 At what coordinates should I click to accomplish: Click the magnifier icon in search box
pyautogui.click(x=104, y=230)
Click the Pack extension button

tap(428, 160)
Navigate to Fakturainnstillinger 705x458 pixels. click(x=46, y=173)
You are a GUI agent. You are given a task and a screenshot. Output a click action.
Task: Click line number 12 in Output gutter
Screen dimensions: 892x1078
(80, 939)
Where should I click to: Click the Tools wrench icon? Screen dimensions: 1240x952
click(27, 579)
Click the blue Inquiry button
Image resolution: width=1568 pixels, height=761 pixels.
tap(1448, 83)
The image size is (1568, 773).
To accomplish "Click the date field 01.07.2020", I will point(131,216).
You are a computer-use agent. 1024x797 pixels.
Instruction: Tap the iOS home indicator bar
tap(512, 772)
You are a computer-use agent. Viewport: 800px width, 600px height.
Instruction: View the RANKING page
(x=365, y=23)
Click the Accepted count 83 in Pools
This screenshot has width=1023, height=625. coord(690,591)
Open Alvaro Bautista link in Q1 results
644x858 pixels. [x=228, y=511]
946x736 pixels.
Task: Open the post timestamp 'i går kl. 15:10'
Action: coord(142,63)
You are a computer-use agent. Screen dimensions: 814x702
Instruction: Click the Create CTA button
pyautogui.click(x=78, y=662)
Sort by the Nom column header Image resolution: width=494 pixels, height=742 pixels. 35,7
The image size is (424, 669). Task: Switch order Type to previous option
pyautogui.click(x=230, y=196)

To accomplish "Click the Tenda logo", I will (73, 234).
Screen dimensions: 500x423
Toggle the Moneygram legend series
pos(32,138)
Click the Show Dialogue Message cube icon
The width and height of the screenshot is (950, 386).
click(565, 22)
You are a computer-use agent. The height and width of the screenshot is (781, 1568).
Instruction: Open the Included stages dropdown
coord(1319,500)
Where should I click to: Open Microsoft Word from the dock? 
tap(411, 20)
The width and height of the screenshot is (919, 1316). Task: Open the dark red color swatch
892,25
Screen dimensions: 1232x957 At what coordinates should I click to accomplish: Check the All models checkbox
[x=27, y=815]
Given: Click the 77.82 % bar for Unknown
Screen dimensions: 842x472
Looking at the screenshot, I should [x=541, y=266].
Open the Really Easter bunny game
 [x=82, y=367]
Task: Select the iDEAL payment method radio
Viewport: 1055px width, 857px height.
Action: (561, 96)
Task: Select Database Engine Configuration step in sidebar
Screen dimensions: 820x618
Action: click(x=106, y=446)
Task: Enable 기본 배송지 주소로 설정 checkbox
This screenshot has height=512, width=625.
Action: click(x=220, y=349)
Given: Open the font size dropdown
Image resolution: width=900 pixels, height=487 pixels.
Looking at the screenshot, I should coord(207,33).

==============================

- **WORK INSTRUCTIONS**: A verbatim repeat of all the entries above is the required answer.

- **PROBLEM SOLUTION**:
 At what coordinates should I click to accomplish: Click the magnifier icon in search box
pyautogui.click(x=104, y=230)
Click the Pack extension button

tap(428, 160)
Navigate to Fakturainnstillinger 705x458 pixels. click(x=46, y=173)
You are a GUI agent. You are given a task and a screenshot. Output a click action.
Task: Click line number 12 in Output gutter
Screen dimensions: 892x1078
(80, 939)
Where should I click to: Click the Tools wrench icon? Screen dimensions: 1240x952
click(27, 579)
Click the blue Inquiry button
Image resolution: width=1568 pixels, height=761 pixels.
tap(1448, 83)
The image size is (1568, 773).
To accomplish "Click the date field 01.07.2020", I will point(131,216).
You are a computer-use agent. 1024x797 pixels.
Instruction: Tap the iOS home indicator bar
tap(512, 772)
You are a computer-use agent. Viewport: 800px width, 600px height.
Instruction: View the RANKING page
(x=365, y=23)
Click the Accepted count 83 in Pools
This screenshot has width=1023, height=625. coord(690,591)
Open Alvaro Bautista link in Q1 results
644x858 pixels. [x=228, y=511]
946x736 pixels.
Task: Open the post timestamp 'i går kl. 15:10'
Action: coord(142,63)
You are a computer-use agent. Screen dimensions: 814x702
Instruction: Click the Create CTA button
pyautogui.click(x=78, y=662)
Sort by the Nom column header Image resolution: width=494 pixels, height=742 pixels. 35,7
The image size is (424, 669). Task: Switch order Type to previous option
pyautogui.click(x=230, y=196)

To accomplish "Click the Tenda logo", I will (73, 234).
Screen dimensions: 500x423
Toggle the Moneygram legend series
pos(32,138)
Click the Show Dialogue Message cube icon
The width and height of the screenshot is (950, 386).
click(565, 22)
You are a computer-use agent. The height and width of the screenshot is (781, 1568).
Instruction: Open the Included stages dropdown
coord(1319,500)
Where should I click to: Open Microsoft Word from the dock? 
tap(411, 20)
The width and height of the screenshot is (919, 1316). Task: Open the dark red color swatch
892,25
Screen dimensions: 1232x957 At what coordinates should I click to accomplish: Check the All models checkbox
[x=27, y=815]
Given: Click the 77.82 % bar for Unknown
Screen dimensions: 842x472
Looking at the screenshot, I should [x=541, y=266].
Open the Really Easter bunny game
 [x=82, y=367]
Task: Select the iDEAL payment method radio
Viewport: 1055px width, 857px height.
Action: (561, 96)
Task: Select Database Engine Configuration step in sidebar
Screen dimensions: 820x618
Action: click(x=106, y=446)
Task: Enable 기본 배송지 주소로 설정 checkbox
This screenshot has height=512, width=625.
Action: click(x=220, y=349)
Given: Open the font size dropdown
Image resolution: width=900 pixels, height=487 pixels.
Looking at the screenshot, I should coord(207,33).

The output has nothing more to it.